◆ ЗАДАНИЯ ◆
(a) Назовите все кушанья и напитки, которые упоминаются во фрагменте об Эйнштейне и Бессо.
(b) Продолжите фрагмент об Эйнштейне и Бессо, начав сразу после его последнего предложения.

◆ ФРАГМЕНТ ДОКУМЕНТА ◆
━━━━━━━━━━━━━━━━━━━━
Он обожал своего младшего друга и делал все, чтобы помочь Эйнштейну, когда тот еще был студентом. Он даже старался — в те вечера, которые они проводили за кружкой пива, сосисками и чаем, — усвоить новые идеи друга. Сам Эйнштейн относился к друзьям, от которых он уходил все дальше, по-доброму. Он ни разу не сказал Бессо, что тот ему больше не интересен. Они продолжали отправляться на загородные прогулки, заходить в пивные, участвовать в музыкальных вечерах и дружеских розыгрышах. И все же, эти двое походили на старых школьных друзей, связь между которыми прерывается, когда они поступают на разные факультеты университета или получают по его окончании первую работу. Каждому хочется, чтобы все складывалось иначе, однако у каждого появляются новые интересы, отдаляющие их друг от друга. Они еще могут разговаривать о прежних временах, когда все делали вместе, однако энтузиазм их натужен, хотя ни один из них признаться в этом не хочет.
━━━━━━━━━━━━━━━━━━━━
Листинг данных
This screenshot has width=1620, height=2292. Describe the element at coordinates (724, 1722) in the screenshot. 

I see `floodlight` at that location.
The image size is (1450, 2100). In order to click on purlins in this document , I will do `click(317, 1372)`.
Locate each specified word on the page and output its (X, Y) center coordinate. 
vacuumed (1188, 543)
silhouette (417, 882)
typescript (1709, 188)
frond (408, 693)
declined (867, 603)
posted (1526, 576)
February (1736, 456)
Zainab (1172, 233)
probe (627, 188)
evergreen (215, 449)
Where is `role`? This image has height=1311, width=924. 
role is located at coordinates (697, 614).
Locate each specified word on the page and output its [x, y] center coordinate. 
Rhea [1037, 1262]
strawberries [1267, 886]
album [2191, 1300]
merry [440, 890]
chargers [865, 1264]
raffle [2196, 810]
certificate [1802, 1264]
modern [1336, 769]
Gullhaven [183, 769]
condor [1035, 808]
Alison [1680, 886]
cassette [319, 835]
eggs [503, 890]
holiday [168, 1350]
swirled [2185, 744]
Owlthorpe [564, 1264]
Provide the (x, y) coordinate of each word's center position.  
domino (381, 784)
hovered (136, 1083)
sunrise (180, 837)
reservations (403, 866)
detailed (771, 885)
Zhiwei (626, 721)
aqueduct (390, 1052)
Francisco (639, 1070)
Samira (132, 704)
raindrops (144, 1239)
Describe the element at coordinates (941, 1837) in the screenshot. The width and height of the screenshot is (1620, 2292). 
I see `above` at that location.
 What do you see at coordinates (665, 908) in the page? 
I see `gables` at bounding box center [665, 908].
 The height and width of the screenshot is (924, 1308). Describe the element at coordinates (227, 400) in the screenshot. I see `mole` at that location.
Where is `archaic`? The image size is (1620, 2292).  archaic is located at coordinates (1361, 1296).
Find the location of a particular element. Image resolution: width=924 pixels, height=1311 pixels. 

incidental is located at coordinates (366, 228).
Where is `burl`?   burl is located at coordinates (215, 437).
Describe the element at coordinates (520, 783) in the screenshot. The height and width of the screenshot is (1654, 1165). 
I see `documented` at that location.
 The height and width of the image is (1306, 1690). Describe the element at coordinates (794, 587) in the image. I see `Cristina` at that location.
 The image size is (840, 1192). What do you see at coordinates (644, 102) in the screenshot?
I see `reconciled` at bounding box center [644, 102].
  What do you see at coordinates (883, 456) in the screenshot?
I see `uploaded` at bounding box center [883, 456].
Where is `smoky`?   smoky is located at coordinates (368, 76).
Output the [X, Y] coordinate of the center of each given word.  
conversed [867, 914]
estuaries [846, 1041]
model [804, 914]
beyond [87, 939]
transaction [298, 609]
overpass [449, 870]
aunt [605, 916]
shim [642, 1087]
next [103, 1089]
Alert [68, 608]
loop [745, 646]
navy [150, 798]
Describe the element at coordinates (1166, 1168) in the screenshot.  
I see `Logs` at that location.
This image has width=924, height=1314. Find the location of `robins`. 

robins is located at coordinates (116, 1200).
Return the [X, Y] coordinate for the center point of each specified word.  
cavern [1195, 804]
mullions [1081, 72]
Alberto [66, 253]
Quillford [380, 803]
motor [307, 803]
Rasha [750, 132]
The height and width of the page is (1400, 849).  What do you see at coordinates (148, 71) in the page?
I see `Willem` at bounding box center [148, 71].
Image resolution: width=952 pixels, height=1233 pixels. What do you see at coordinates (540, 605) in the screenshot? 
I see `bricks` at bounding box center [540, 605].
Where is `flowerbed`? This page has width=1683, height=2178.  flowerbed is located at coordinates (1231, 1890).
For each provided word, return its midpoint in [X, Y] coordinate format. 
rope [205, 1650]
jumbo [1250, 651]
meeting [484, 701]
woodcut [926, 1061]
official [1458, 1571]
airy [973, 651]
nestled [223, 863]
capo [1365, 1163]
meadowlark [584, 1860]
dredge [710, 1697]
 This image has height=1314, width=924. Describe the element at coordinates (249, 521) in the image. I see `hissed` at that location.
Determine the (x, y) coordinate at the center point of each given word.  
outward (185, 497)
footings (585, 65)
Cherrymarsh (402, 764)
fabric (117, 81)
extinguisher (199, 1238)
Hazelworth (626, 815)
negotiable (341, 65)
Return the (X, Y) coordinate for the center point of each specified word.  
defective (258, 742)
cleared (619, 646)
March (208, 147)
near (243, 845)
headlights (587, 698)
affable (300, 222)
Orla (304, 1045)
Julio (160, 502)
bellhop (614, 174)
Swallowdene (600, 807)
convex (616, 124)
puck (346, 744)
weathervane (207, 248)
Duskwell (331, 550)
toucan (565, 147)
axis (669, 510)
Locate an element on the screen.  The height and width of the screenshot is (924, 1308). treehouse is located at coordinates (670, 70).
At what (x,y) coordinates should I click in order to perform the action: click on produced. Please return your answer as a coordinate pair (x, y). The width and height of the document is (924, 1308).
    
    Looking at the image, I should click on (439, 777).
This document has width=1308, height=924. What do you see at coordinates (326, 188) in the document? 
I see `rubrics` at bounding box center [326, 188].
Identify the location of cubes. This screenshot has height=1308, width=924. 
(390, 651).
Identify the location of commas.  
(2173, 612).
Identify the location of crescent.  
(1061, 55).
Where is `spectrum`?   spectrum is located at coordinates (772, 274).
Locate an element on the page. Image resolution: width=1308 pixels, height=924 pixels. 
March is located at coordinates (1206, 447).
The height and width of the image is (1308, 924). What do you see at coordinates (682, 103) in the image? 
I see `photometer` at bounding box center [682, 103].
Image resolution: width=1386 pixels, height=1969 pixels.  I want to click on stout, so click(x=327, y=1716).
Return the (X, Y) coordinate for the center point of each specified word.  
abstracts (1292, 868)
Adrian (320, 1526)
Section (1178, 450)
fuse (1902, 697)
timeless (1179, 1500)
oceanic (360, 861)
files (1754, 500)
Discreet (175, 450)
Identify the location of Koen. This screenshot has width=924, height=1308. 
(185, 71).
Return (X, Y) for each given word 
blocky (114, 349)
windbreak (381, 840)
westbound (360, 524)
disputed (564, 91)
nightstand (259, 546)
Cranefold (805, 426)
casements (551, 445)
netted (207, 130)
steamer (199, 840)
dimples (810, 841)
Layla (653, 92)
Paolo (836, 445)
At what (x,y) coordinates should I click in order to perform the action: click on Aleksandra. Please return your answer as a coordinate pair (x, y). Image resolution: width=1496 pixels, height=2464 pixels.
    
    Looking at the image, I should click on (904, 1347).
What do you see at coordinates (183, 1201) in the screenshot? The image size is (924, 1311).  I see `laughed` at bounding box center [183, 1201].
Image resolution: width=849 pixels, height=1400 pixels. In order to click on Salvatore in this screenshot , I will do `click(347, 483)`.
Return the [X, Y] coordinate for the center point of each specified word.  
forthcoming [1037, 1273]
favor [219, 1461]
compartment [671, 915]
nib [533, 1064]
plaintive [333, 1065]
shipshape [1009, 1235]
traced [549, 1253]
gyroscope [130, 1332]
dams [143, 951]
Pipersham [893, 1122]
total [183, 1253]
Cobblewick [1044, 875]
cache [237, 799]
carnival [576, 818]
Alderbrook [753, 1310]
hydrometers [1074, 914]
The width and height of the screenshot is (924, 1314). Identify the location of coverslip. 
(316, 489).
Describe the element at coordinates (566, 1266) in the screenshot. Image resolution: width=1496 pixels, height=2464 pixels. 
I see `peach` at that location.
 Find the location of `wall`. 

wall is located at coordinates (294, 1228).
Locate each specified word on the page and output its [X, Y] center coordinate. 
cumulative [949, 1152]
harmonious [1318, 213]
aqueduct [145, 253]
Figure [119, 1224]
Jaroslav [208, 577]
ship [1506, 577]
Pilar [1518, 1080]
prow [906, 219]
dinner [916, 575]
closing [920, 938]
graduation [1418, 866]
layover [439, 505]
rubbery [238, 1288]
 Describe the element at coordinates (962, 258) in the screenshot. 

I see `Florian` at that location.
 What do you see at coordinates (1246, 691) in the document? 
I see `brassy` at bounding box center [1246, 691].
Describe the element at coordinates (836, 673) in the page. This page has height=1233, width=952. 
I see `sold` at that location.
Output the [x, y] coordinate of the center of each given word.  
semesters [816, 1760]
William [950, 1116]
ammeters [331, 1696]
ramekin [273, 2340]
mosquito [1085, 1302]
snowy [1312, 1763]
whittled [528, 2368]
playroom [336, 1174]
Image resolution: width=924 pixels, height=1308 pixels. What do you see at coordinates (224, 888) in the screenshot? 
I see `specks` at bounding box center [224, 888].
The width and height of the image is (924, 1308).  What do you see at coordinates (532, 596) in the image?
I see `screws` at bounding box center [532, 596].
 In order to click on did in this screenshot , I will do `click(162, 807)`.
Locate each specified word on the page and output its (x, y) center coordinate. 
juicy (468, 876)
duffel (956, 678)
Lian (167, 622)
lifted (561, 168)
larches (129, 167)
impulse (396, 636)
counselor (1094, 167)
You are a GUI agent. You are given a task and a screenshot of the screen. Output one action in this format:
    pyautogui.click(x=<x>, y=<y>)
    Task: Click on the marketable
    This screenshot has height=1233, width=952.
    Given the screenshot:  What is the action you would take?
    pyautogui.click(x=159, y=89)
━━━━━━━━━━━━━━━━━━━━
◆ ОТВЕТЫ К УПРАЖНЕНИЮ ◆
(a) Пиво, сосиски, чай.

(b)
Подобное же отдаление произошло и между Эйнштейном и его женой, Милевой. В университете она вместе с ним изучала физику да и вообще была очень умна. Мужчины, занимающиеся наукой, редко женятся на коллегах — много ли таких насчитаешь? — и Эйнштейн едва ли не хвастался перед университетскими друзьями тем, как ему повезло. Первое его письмо к Милеве было сдержанным:


Цюрих, среда [16 февраля 1898]

Хочу рассказать тебе о том, чем мы занимаемся… Гурвиц читает нам лекции о дифференциальных уравнениях (за исключением уравнений в частных производных), а также о рядах Фурье…

Однако отношения их, как показывают выдержки из писем, писавшихся в августе и сентябре 1900-го, развивались:

Перед моими сонными глазами снова проплыли несколько пустых, скучных дней — знаешь, из тех, в какие встаешь поздно, потому что ни думать ни о чем, ни сделать ничего толкового не можешь, и идешь прогуляться, пока твою комнату приводят в порядок… А потом слоняешься без дела, малодушно дожидаясь обеда…

Однако все меняется, нас ожидает чудеснейшая в мире жизнь. Прекрасная работа, мы с тобой вместе…

Не грусти, возлюбленная моя. Нежно целую тебя, твой

Альберт


Совместная их жизнь начиналась счастливо. Подняться до его уровня жена не могла, однако студенткой была хорошей — на выпускных экзаменах, где Эйнштейн набрал 4,96 балла, она подошла близко к нему, получив 4,0 — и следить за его дальнейшей работой определенно была в состоянии. (Миф о том, что именно благодаря ей была написана одна из ключевых работ Эйнштейна, произрастает из сербской националистической пропаганды 1960-х и связан с тем, что семья Милевы изначально проживала под Белградом.) Но затем у них появились дети, а доход семьи был так низок, что они могли позволить себе лишь приходящую служанку, — и за этим последовала традиционная дискриминация женщины. Когда к ним приходили в гости высокообразованные друзья, жена Эйнштейна старалась составлять им компанию, однако делать это, держа на коленях постоянно требующего внимания трехлетнего сына, занятие не из простых. Ты хочешь принимать участие в разговорах, но постоянно отвлекаешься на то, чтобы найти нужные игрушки, нарисовать сыну картинку, убрать разбросанную им еду и, в конце-концов, гости перестают прерывать беседу, чтобы посвятить тебя в то, что ты пропустила. Тебя больше не берут в расчет.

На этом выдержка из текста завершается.